Весной я один день был в Питере, выступал там на одной конференции и почти ничего не успел посмотреть, только по любимым местам прогулялся немного. Но пообщался с одной женщиной, коренной ленинградкой, которая пережила от начала до конца всю блокаду. Эта встреча была очень кстати, потому что у меня накопились кое-какие вопросы насчёт блокады, условий жизни и вообще насчёт того, как освещение событий в советские времена и «разоблачения» последних лет соотносятся с действительной историей. Я задал свои вопросы, поделился сомнениями и получил очень интересный, не говоря уже о том, что бесценный в своей уникальности, рассказ.
Как всегда, прямая речь без правок и комментариев.

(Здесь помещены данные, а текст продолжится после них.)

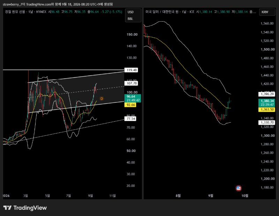Screen dimensions: 279x216
Task: Click the crude oil futures symbol title
Action: [25, 12]
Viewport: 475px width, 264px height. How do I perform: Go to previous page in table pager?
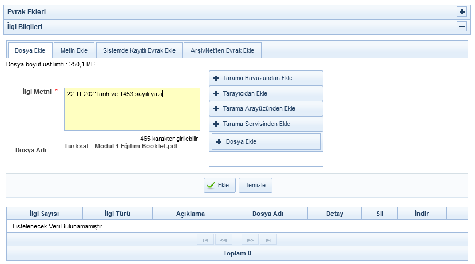(224, 240)
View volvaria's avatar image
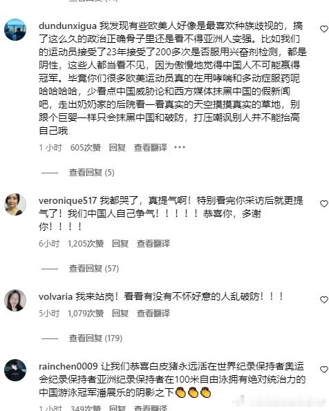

* * *Я тогда была девочкой, двенадцать лет мне всего было. Я во время блокады какое-то время даже возглавляла районную пионерскую дружину. Ну какая там дружина, десять школ, а в них детей было - раз, два и обчёлся. Зимой у нас было задание - собирать трупы на улице. По нашему району проходила дорога, ведущая на кладбище. Транспорт не ходил, и когда человек умирал, родственники или соседи, смотря кто оставался жив, заворачивали его в простыню, клали на санки и тащили на кладбище. Гробов не было, и людей хоронили завёрнутыми в простыни.
Дорога была тяжёлая, потому что зима была снежная, наметало сугробы, и людям, ослабевшим от голода, было тяжело тащить санки. До кладбища доходили не все, теряли силы и бросали тела прямо на дороге. Мы должны были их собирать и подтаскивать в одно место. То есть дорога длинная, и там было несколько таких мест, куда нужно было собирать тела, лежащие на обочине.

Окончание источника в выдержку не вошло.